Eelgrass is a foundational biome that provides critical habitat for numerous species, making its conservation vital. Specifically, sunflower stars (Pycnopodia helianthoides) use eelgrass as a nursery. In 2013, the sunflower star population crashed due to an unprecedented disease event creating a need to determine where the stars were historically to inform efforts in both eelgrass and sunflower star recovery. The Washington State Department of Natural Resources (WDNR) monitors eelgrass trends in the Salish Sea through the Submerged Vegetation Monitoring Project (SVMP). The SVMP video archive is roughly 6000 hours of footage spanning the Salish Sea in Washington state and dates back to 2000, providing a resource to observe the correlations between the stars and eelgrass. I created this research project centered around this connection to gain insight into the abundance of sunflower stars before and after the disease outbreak. To identify stars within the video archive, I sorted the footage into high-quality clips for sunflower star detection and discarded lower-quality ones due to the difficulty of confirming sightings. A computer vision model using hierarchical criteria was developed to assist in my annotations of video clips based on quality. In the high-quality clips, I also identified and annotated various organisms to understand if there are any further correlations with the sunflower star abundance. When sunflower stars were detected, I recorded their location and timestamp, creating a historical dataset. Once the annotations were completed, I made a comprehensive map of the detected sunflower star abundance and location over the SVMP video archive's time span. This project showcases the value of cross-year pattern analysis and camera quality normalization techniques. My annotations will eventually support the development of an automated video-cleaning system and a sunflower star detection model, enhancing the SVMP archive’s effectiveness in future conservation efforts.
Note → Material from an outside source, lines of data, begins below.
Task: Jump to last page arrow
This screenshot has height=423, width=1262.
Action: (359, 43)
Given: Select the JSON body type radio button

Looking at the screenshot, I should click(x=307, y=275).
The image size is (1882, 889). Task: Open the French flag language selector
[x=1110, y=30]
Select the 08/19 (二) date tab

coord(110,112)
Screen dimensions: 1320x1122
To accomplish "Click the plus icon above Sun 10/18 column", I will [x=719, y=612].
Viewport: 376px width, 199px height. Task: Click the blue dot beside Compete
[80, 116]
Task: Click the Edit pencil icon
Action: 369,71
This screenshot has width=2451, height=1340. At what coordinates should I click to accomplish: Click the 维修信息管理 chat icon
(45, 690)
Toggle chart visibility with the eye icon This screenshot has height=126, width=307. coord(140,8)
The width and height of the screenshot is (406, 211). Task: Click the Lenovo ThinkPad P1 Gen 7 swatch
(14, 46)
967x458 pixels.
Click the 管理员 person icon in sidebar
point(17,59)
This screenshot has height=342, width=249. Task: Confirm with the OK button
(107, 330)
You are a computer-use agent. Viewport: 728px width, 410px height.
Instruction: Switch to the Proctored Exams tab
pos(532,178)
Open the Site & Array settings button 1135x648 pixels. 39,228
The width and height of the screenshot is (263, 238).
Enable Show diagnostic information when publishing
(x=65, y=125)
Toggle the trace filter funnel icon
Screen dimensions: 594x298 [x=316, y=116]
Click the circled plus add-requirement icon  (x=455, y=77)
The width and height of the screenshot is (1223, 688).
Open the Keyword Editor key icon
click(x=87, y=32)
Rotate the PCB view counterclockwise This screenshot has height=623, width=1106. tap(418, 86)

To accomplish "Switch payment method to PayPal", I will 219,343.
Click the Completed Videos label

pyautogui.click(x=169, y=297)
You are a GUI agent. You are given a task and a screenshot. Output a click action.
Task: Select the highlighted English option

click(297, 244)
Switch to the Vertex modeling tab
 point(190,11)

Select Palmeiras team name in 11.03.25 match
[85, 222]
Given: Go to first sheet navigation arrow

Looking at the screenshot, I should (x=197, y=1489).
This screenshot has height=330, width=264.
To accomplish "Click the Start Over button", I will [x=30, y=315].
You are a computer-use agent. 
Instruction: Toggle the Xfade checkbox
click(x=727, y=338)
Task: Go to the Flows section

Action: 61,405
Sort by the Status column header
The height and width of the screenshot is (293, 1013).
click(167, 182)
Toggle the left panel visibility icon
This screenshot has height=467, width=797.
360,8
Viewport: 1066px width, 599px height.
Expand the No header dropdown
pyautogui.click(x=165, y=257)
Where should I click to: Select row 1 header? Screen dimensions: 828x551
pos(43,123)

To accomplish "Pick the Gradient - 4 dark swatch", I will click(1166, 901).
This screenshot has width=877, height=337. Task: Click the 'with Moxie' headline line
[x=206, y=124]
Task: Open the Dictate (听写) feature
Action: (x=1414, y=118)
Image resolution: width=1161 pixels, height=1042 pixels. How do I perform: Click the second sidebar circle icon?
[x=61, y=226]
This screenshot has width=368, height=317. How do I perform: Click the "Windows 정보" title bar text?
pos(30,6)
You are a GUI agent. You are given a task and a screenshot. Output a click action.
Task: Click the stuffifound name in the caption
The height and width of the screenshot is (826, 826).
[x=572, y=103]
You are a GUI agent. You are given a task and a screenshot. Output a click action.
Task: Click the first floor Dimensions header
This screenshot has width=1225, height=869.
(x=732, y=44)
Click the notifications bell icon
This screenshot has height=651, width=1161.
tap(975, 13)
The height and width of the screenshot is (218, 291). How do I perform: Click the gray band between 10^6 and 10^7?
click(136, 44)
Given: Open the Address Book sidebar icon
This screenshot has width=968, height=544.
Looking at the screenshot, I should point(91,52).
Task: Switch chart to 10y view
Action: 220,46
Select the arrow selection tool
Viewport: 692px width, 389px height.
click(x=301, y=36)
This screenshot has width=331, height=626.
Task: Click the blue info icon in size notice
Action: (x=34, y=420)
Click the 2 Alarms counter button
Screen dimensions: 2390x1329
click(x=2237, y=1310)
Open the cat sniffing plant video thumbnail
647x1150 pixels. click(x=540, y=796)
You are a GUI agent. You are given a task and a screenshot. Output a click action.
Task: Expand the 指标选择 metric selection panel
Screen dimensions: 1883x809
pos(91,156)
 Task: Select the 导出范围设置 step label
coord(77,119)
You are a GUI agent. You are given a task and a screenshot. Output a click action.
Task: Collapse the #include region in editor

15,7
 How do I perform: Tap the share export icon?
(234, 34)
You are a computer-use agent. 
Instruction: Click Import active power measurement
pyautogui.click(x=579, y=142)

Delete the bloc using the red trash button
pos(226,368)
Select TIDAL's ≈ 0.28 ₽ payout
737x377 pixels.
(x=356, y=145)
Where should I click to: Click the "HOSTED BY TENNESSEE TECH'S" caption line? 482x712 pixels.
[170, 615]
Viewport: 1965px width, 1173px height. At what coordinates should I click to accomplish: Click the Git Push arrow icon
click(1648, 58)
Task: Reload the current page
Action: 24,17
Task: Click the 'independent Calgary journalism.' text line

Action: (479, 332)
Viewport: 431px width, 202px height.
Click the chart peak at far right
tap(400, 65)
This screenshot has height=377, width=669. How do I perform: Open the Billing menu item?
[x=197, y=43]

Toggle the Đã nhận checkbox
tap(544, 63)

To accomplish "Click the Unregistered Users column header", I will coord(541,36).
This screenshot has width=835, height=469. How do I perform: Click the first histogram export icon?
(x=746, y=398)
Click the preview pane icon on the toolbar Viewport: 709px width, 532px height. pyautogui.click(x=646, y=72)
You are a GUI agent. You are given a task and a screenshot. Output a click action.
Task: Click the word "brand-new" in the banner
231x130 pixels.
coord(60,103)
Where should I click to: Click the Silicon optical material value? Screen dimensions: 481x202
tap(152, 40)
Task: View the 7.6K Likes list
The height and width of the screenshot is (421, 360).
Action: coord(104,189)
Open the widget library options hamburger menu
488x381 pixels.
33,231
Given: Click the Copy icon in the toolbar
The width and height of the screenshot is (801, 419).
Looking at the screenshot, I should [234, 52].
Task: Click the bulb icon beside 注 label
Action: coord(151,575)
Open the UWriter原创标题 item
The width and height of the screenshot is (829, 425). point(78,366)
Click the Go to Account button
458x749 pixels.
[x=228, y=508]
Sunflower stars (Pycnopodia helianthoides) are the world’s largest sea stars and critical predators for habitat health. Sunflower stars historically dominated west coast benthic ecosystems, but in the last decade lost over 90% of its global population due to an epidemic of wasting disease. The complete extirpation of Sunflower Stars in many regions of the west – notably Northern California – has exposed kelp forests to overgrazing by urchins, leading to a loss in critical habitats for many marine organisms, increased coastline erosion due to wave action, and decreased atmospheric carbon sequestration. The beginning of restoration efforts are underway to restore populations of these endangered stars, including the first-ever sunflower star captive breeding program at Friday Harbor Labs, where our work was conducted. Despite their clear ecological importance, the surprisingly complex behaviors of sunflower stars has very little documentation in literature. In this experiment, we used an emerging technique called Motion Sequencing to measure juvenile stars’ responses to basic abiotic factors of light and temperature. We found that Sunflower Stars exhibit the most movement during periods of changing light, supporting the dominant theory. We also found they move more in higher temperatures, potentially hinting at resilience to climate change. In doing so, we hope to expand our understanding of sunflower star behaviors – such as their diurnal activity levels, and how they respond to shifts in temperature and other stressors, thus informing both ongoing and future conservation efforts.